Rozgrzebane modele pokończone więc mogę na spokojnie pracować z bismarckiem
.
Po położeniu pokładu i przed uzbrojeniem pokładu pomalowałem "flagi" na dziobie i rufie.
Od tej chwili wszystkie zdjęcia budowanego przeze mnie modelu na których widnieją oznaczenia i symbole swastyki są tylko i wyłącznie próbą odzwierciedlenia oryginalnego niemieckiego okrętu z czasu II Wojny Światowej.
Przedstawione symbole NIE służą do promocji i propagacji nazizmu !!!Po wyznaczeniu w części dziobowej i na rufie odpowiedniego obszaru, bezpośrednio na drewno położyłem z aero kolor biały jako aplę. Kolejnym krokiem było zamaskowanie centralnie obszaru w kształcie koła.
Kolejnym krokiem było zamaskowanie paskami taśmy tych obszarów które nie mają być malowane, a te pozostawione utworzyły krzyż. Do malowania krzyża użyłem farby nato black, żeby czerń nie była zbyt głęboka, co mogłoby odciągnąć uwagę od reszty pokładu.
Ostatnią czynnością byłe przetarcie całości suchymi pigmentami, tak aby stonować kolory oraz dodać lekkiego zużycia.
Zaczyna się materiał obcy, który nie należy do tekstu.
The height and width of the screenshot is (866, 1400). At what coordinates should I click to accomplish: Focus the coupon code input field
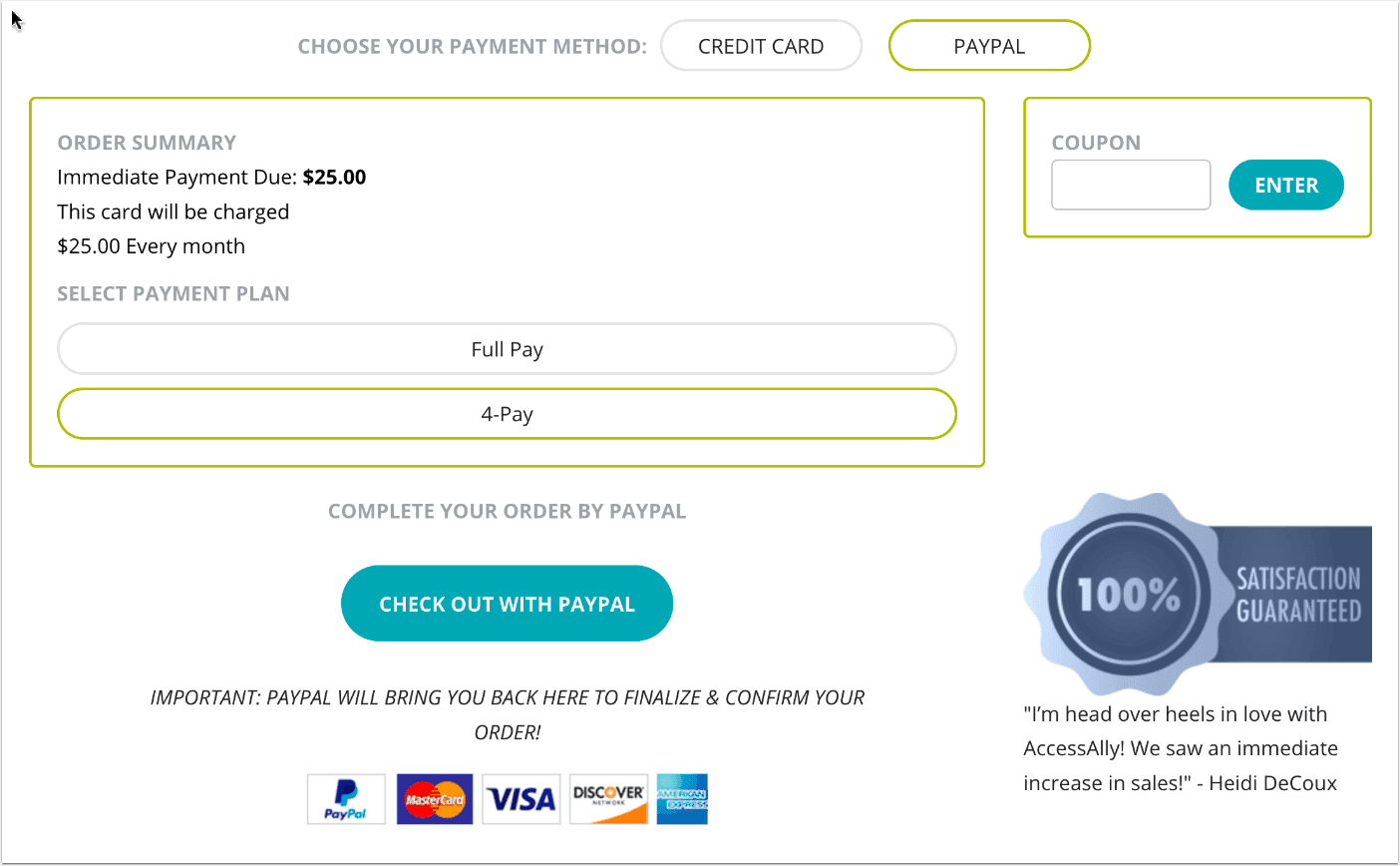[x=1131, y=186]
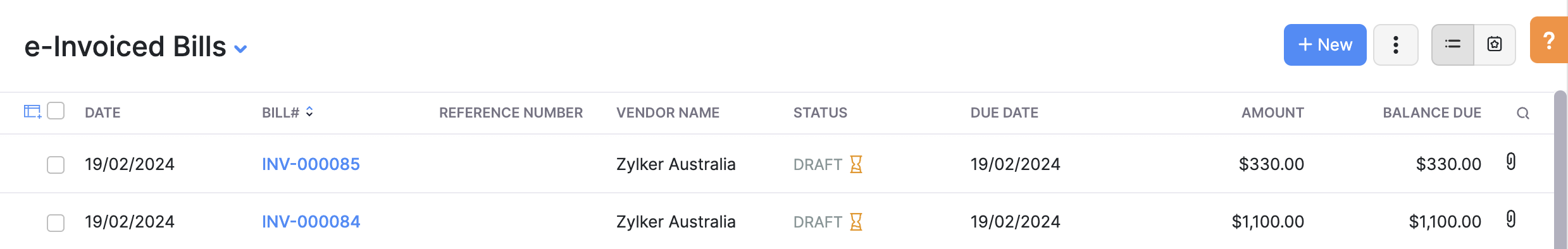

W części dziobowej dodałem ślady pod łańcuchy kotwiczne. Na koniec cały pokład zabezpieczony lakierem matowym.
Niestety coraz większy problem robi się z fotografowaniem całości modelu, brakuje mi odpowiedniego tła. Odkryłem, że najlepiej nadaje się do tego ekran kina domowego ale wtedy model musiałbym ustawić na czymś zbyt wysoko od podłogi...
Tak czy owak na chwilę obecną wygląda to tak.
Teraz mogę na spokojnie zacząć uzbrajać pokład.